[Collected data]

-.-.-

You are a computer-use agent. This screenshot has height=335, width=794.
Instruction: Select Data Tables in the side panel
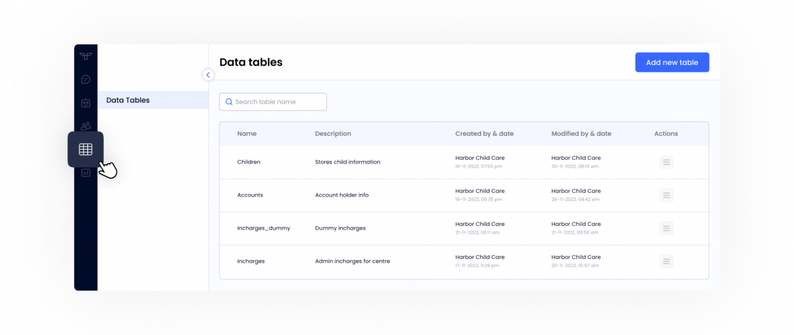click(x=128, y=100)
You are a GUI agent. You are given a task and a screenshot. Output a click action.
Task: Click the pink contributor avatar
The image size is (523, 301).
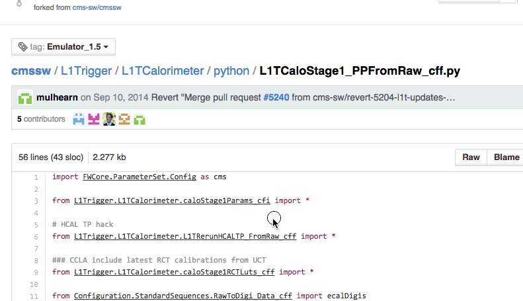tap(94, 120)

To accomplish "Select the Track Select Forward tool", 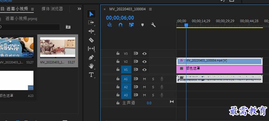I will (x=91, y=23).
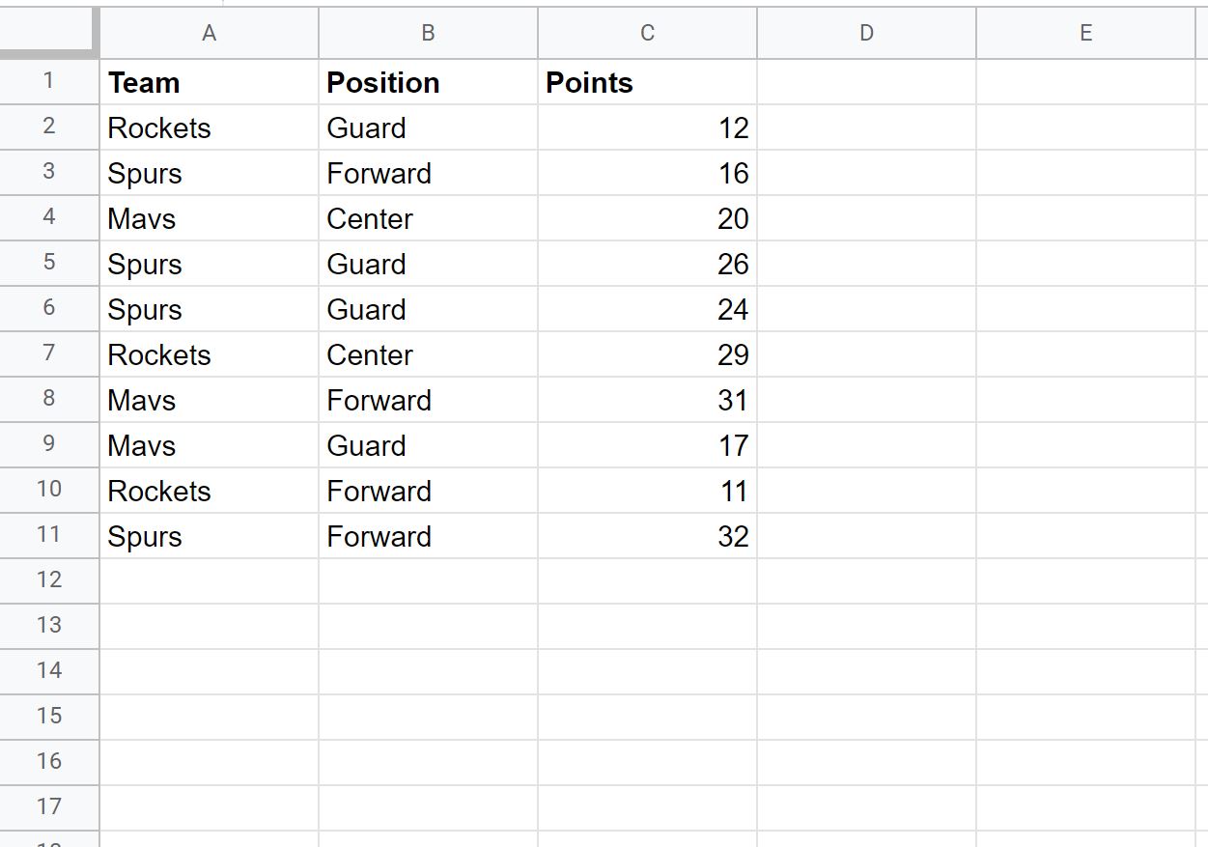Select column C header
This screenshot has height=847, width=1208.
click(x=647, y=33)
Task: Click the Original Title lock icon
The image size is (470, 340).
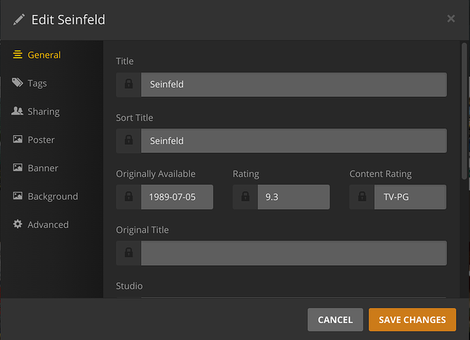Action: click(x=129, y=253)
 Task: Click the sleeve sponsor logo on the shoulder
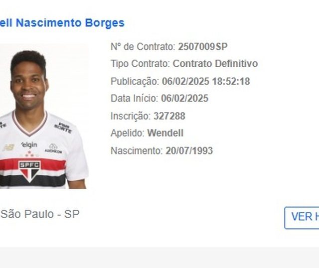(63, 128)
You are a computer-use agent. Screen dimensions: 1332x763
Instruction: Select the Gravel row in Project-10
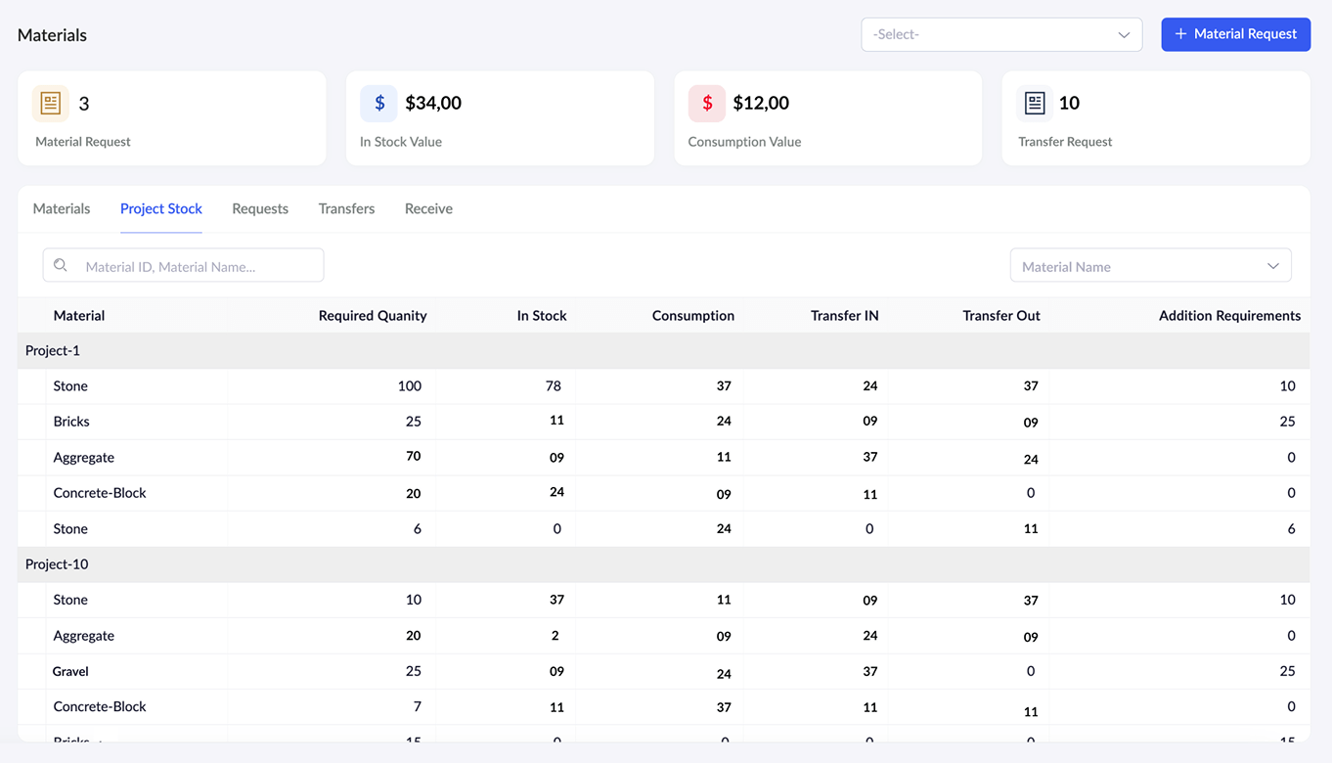point(70,671)
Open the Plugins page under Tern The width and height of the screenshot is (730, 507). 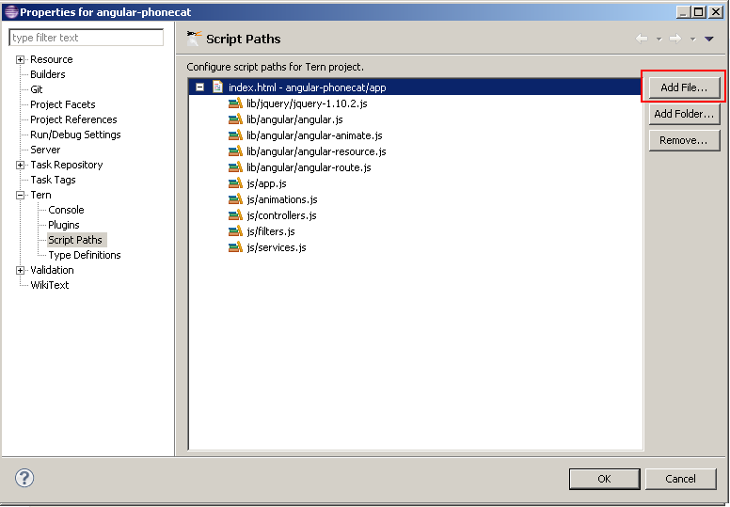pos(64,225)
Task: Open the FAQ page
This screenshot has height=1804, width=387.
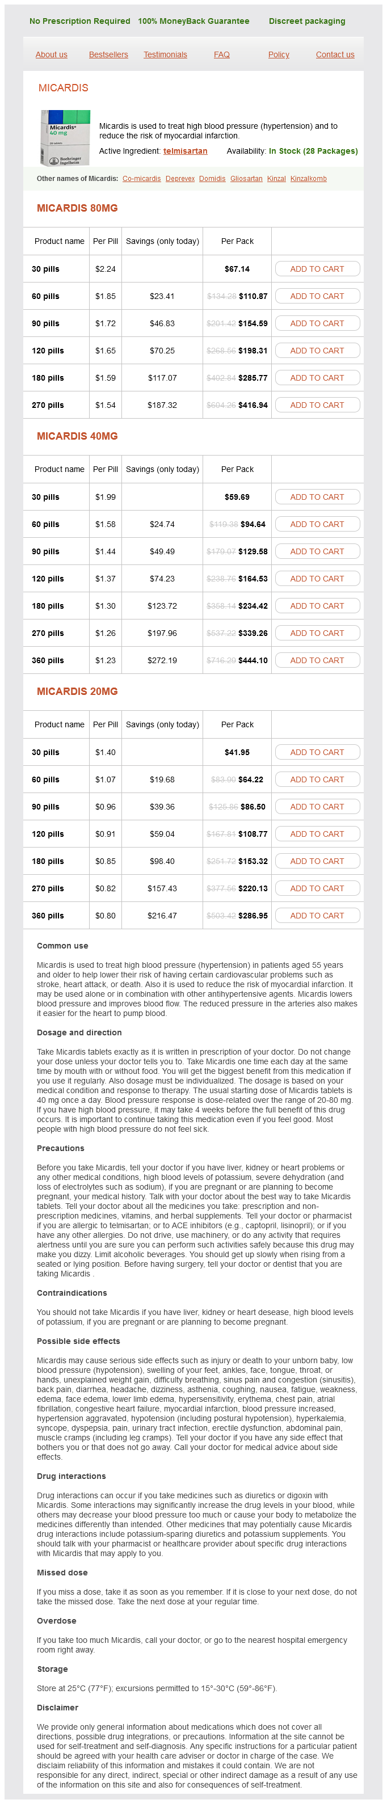Action: (x=222, y=55)
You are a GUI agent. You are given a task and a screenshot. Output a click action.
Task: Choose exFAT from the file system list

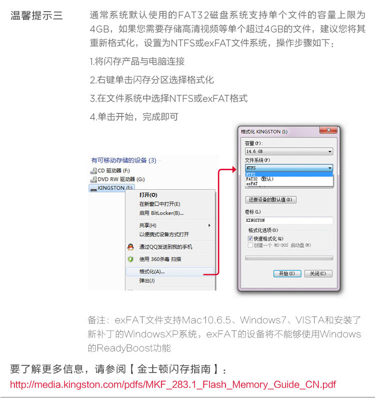click(x=252, y=184)
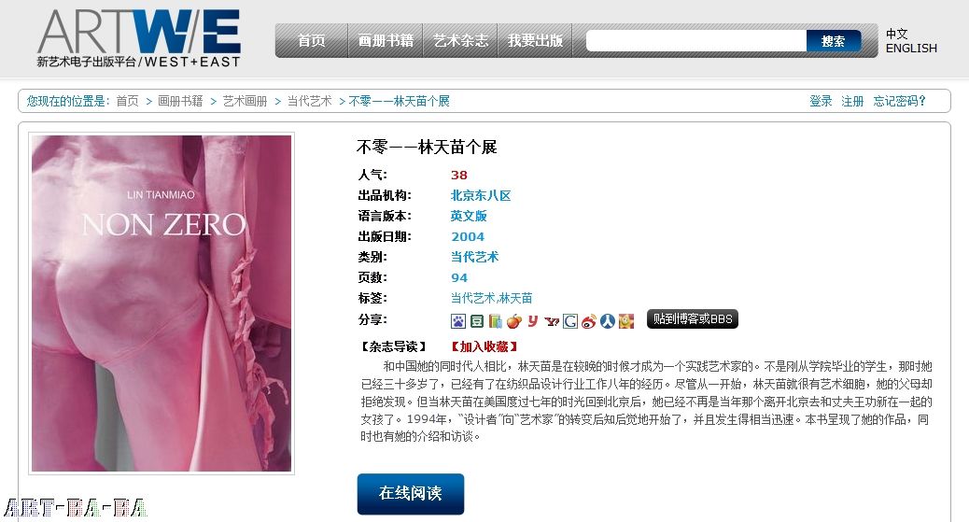Share to Douban with the green icon
Image resolution: width=969 pixels, height=522 pixels.
click(x=476, y=321)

-.-.-

Your instructions —
Copy out, from the data above, each line where the string "computer" is present.

Answer box —
You are a computer-use agent. This screenshot has height=335, width=794.
You are a computer-use agent. Screen dimensions: 1332x763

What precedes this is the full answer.